In the light of this information, your journey begins when you land at Kangerlussuaq Airport. This is the II. It was an air base established by the Americans during World War II. A large population stationed here allowed supplies to be supplied to England and other parts of Europe in times of need. During the cold war years following the war, Russia was tried to be kept under surveillance thanks to the tracking and monitoring tools placed at the northernmost tip of Greenland. At that time, this airbase in Kangerlussuaq remained extremely active. When the Soviet Union disintegrated, the necessity of this base disappeared and the Americans withdrew. Today, 500 people live in Kangerlussuaq and almost all of them are there thanks to the airport and tourism. The port can be reached by the 15-kilometer road that connects the airport to the port. The Fram ship here is quite famous. A modern-day traveler version of the famous ship that accompanied Nansen and Amundsen’s expeditions in the 1880s. By the way, Fram means forward. True to its name, this ship can actually travel to many places very comfortably. You can reach Inuit villages where only 60 people live, draw zigzags between icebergs, enter even the shallowest harbors and coves. These are places you can’t reach with sledges. It is certain that there will not be another ship that befits the name it bears. On this trip, you have the opportunity to see places where very few people go, from abandoned mining towns to the country’s UNESCO heritage Ice Fjord, villages where a few hundred people live, and settlements with only sixty people left. He can learn about the difficult lives of the Inuit people intertwined with nature. You can taste the fish soup they cook, and you can even play ball with them on the endless football fields. Unexpected riches in museums in tiny towns, whales you will see, the sun that never sets, can make you feel like an explorer.

Except this…

There are many more places to visit and see in Greenland, which does not end with this. Uunartoq Hot Springs Uunartoq Island is one of Greenland’s hottest spots. The average water temperature is between 37-38 degrees throughout the year. Uunartoq Hot Springs is located in the Municipality of Kujalleq in southern Greenland, close to the residential area of ​​Alluitsup Paa. If you want to warm up a little in such a cold place and swim in the healing waters, you should take the road to Uunartoq Hot Springs.

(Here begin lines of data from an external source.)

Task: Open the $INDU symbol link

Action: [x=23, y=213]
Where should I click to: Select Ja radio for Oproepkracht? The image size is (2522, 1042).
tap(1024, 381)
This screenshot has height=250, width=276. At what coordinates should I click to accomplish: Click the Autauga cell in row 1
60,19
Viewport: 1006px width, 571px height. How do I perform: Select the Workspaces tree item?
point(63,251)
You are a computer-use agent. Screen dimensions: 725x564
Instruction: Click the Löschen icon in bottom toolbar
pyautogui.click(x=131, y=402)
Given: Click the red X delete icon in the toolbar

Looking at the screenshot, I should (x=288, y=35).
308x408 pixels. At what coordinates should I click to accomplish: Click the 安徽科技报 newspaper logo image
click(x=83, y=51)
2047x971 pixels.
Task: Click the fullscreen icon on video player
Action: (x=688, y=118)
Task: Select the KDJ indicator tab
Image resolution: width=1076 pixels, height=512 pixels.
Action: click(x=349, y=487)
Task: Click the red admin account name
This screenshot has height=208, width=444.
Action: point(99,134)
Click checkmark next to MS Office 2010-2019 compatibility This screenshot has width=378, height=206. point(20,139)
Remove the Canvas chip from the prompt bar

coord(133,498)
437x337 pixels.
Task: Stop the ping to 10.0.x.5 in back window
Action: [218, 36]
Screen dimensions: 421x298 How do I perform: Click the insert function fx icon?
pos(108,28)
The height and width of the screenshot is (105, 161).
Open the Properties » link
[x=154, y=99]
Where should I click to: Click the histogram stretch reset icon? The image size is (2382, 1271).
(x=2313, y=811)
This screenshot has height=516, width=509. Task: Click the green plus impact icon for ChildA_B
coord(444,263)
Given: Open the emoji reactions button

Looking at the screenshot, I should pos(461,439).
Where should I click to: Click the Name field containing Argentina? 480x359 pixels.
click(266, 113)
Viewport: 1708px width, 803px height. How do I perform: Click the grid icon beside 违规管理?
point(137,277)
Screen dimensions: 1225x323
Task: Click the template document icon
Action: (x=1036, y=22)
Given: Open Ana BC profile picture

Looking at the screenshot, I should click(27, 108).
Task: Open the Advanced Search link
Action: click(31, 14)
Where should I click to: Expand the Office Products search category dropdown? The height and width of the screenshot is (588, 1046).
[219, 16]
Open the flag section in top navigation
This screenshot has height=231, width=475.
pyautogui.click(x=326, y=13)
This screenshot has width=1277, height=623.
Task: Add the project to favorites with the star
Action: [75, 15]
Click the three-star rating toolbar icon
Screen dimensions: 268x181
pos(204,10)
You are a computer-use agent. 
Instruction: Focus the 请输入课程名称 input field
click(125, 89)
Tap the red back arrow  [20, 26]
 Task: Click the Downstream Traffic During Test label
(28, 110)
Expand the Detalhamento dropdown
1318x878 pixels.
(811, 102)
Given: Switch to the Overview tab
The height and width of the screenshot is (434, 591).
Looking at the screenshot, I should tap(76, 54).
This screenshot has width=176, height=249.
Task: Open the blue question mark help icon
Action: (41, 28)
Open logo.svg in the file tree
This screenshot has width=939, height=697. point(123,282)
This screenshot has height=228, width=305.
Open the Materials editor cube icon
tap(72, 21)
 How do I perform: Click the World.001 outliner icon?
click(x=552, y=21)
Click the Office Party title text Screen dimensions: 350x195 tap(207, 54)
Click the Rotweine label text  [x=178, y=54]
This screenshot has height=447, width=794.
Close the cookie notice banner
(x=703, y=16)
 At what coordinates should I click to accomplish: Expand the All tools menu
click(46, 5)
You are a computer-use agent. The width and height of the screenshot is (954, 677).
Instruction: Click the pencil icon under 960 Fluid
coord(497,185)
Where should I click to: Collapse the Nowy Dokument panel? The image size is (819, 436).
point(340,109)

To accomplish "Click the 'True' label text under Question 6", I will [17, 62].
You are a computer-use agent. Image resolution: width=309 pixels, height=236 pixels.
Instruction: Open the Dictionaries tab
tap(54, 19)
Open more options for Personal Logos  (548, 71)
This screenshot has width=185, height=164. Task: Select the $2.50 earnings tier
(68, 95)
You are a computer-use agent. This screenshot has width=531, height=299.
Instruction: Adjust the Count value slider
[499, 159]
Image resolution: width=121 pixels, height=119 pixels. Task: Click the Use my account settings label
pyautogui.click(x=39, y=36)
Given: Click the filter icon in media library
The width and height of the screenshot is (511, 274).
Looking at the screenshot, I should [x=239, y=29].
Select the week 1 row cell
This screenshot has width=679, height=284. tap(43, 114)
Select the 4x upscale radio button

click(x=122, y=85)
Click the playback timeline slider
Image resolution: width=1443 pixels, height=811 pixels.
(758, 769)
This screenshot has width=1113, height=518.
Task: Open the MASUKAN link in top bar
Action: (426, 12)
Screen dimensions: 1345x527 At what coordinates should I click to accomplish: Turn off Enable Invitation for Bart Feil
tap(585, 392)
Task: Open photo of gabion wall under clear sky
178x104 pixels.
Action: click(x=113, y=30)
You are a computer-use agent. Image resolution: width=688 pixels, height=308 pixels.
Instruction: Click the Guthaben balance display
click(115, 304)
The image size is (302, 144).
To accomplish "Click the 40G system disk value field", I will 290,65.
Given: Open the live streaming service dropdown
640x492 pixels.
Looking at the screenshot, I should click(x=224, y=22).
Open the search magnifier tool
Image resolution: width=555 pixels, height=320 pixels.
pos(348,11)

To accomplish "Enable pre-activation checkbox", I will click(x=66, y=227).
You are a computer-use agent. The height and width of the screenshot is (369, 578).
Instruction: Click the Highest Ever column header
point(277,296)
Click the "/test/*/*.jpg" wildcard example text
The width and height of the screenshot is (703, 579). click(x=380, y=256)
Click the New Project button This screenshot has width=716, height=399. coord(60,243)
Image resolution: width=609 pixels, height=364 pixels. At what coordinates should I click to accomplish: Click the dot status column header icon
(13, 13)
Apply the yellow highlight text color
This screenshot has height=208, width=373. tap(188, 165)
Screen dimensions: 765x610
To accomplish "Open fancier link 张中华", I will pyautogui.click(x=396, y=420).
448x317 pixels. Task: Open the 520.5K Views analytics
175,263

Greenland is famous for being one of the few places in the world where the Northern Lights can be watched. Although the Northern Lights are visible all year, they especially illuminate Sisimiut in winter.


 Qaqortoq, with a population of around 3300, is the largest city in Southern Greenland and perhaps the most beautiful and colorful city in Greenland. A dazzling harbor down the hills and multicolored wooden buildings around the harbor add an authentic feel to the town. We definitely recommend you to visit a small square with Greenland’s oldest fountain and its surroundings.


Tasiilaq is a beautiful village in the center of Greenland’s east coast with a harbor surrounded by high mountains. It is also known as the most populous community on the east coast. There are almost all facilities that give the village a city feel. Hotel, restaurant, post office, bakery, bookshop, hospital, museum and helicopter field… The most popular winter activities in the village are ski tours, dog sledding tours, sea kayaking, whaling, fishing, helicopter tours and the Valley of Flowers behind the town. nature walks.